Among the information disclosed by Solomon’s publishing the letter:
- Trump’s lawyers, from a Baltimore law firm, were reviewing the documents to see if they should be returned to the government. (They should be returned; they’re government property, not Trump’s.) The lawyer, Evan Cocoran, is a former federal prosecutor who represented Steve Bannon in his contempt of Congress case. (Reminder: Bannon was found guilty of both charges and faces up to two years in prison.)
- the lawyers were reviewing the documents with Trump, so Trump cannot claim he does not know what subjects are covered by the material.
- the lawyers had asked for additional time to review the classified material to determine if it should be returned.
- some of the documents were marked as “SAP” or “Special Access Program,” a compartmented designation of top secret information considered to be the most secretive information in the government.
- Trump tried to assert “a protective assertion of executive privilege” if the Archivist did not grant additional time for the lawyers to review the documents. The Archivist forwarded that claim up the chain of leadership, and President Biden deferred to the Archivist’s decision if he should support such a claim. The Archivist, Debra Steidel Wall, denied Trump’s assertion of executive privilege because Trump is not the sitting president.
- the Archivist received a “request”–which by the tone of the letter, sounds more like a command–to turn over documents Trump had returned in January 2022 to the FBI so the FBI could review the documents to determine if Trump criminally possessed them and to ascertain if they would seek charges.
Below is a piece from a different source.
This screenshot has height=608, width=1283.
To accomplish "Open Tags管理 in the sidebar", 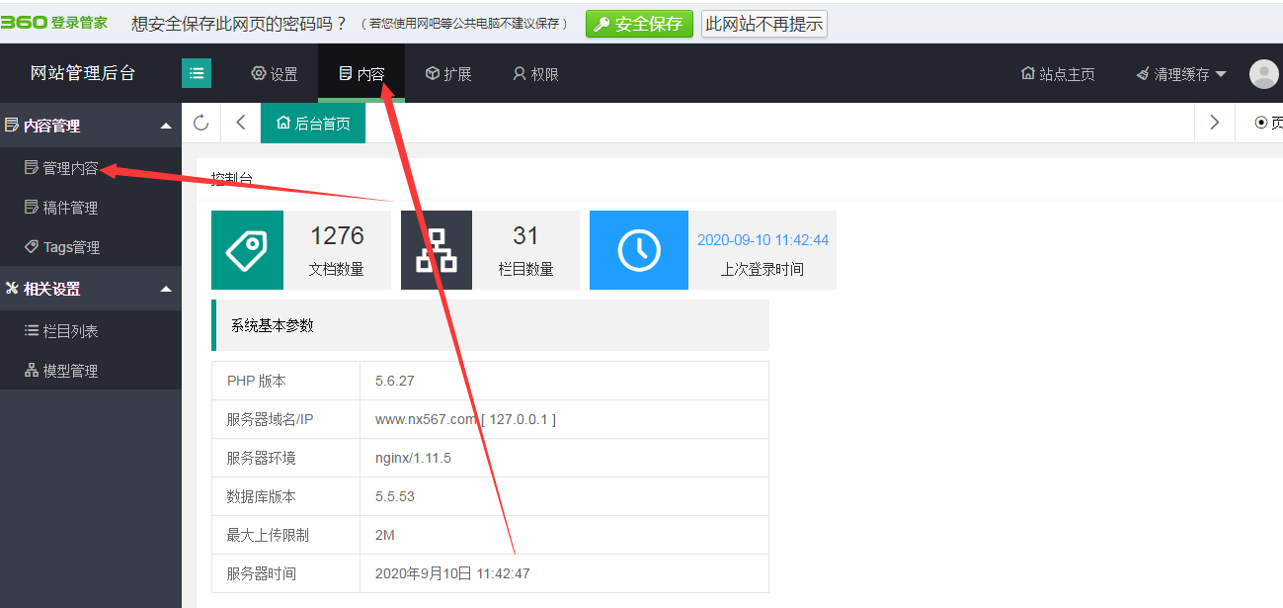I will [70, 247].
- The Archivist states that she will deny the lawyers’ request for a delay and she will deliver the documents to the FBI by May 12th, two days after the letter was sent via email. We know that weeks after this letter was sent, Trump’s lawyers Corcoran and Christina Bobb met with lawyers from the Department of Justice and Jay Bratt, the chief of the counterintelligence and export control section, when they showed the federal officials the boxes of additional classified documents Trump had stored in the basement.